── Supplied data

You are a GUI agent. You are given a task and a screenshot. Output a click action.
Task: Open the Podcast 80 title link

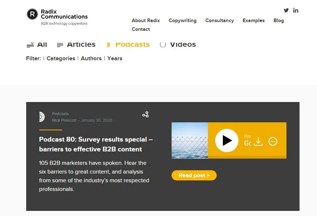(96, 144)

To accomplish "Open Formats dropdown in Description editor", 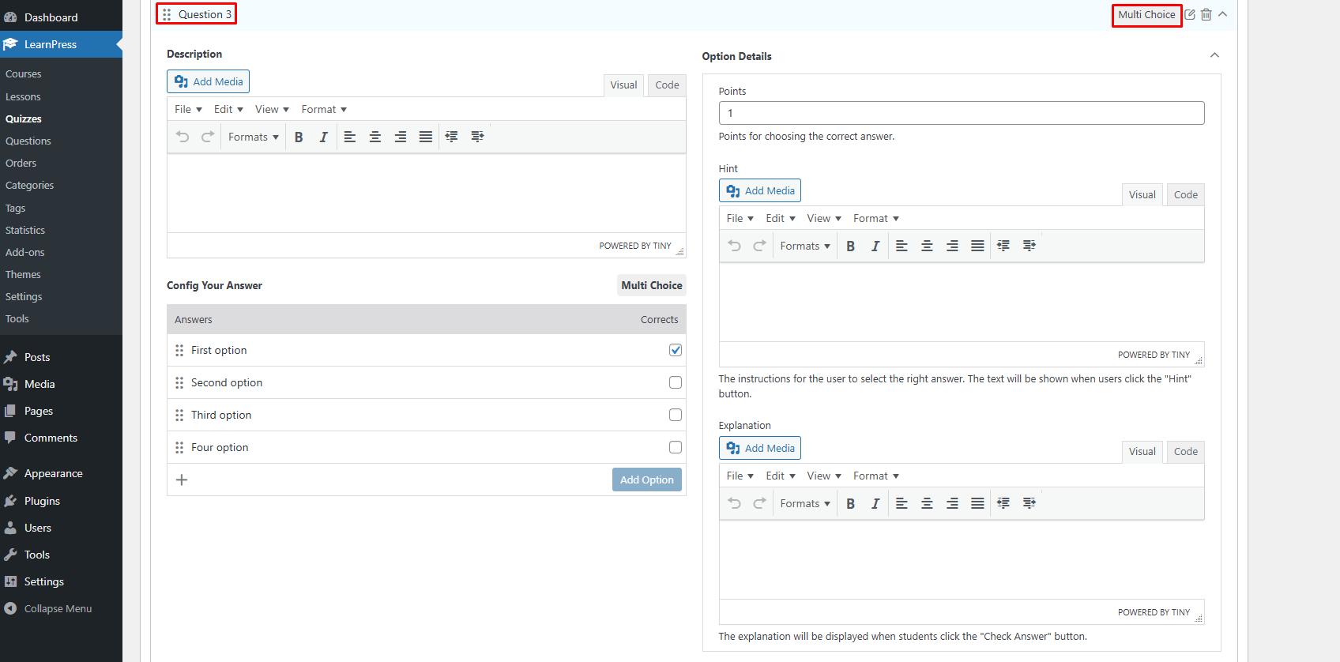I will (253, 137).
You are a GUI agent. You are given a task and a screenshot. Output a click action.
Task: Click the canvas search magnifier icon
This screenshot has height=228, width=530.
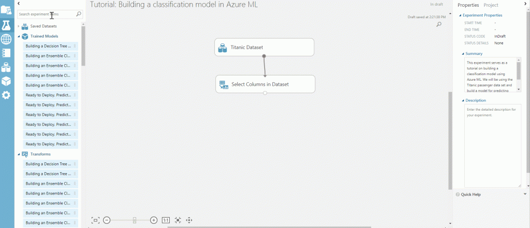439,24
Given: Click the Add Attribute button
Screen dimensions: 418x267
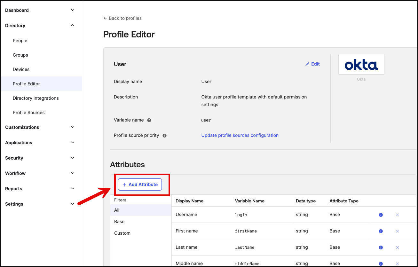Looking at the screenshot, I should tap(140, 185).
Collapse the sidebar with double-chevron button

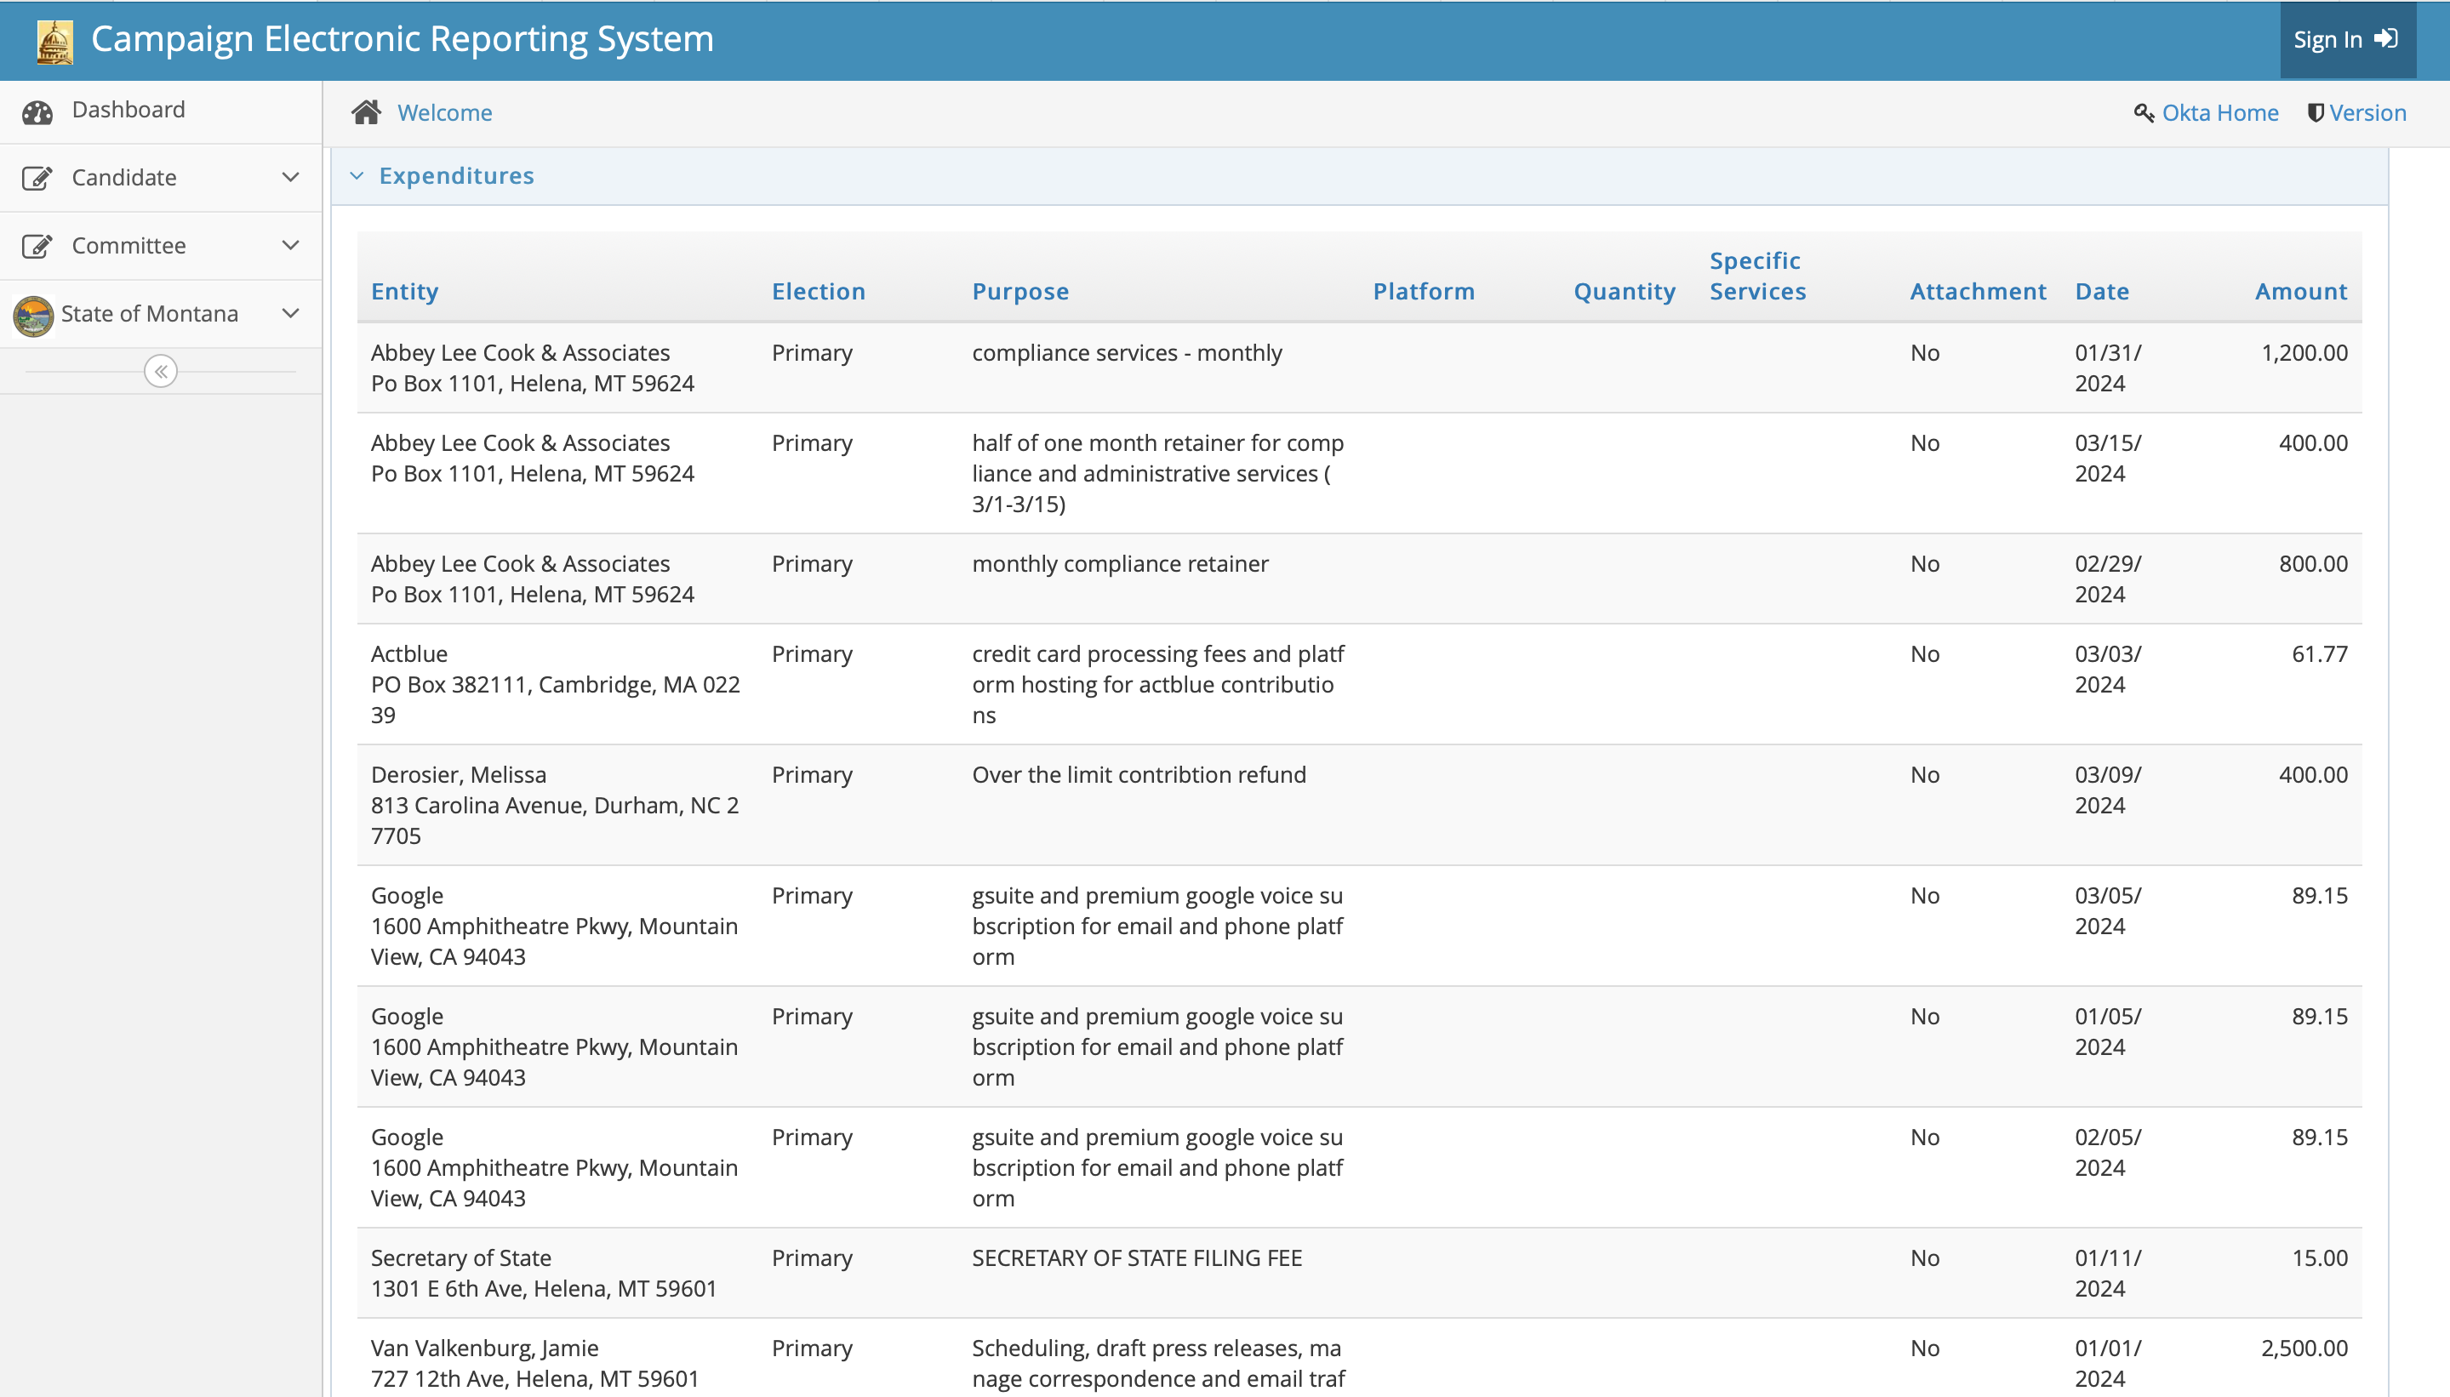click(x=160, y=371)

────

Exercise objective
Return, word for word, the stretch of the records from the line containing "Given: Click the Add Attribute button" through the end of the records, with both ends included. Leave the pictures out of your answer.

The completed task
Given: Click the Add Attribute button
Screen dimensions: 418x267
Looking at the screenshot, I should tap(140, 185).
Collapse the sidebar with double-chevron button

click(x=160, y=371)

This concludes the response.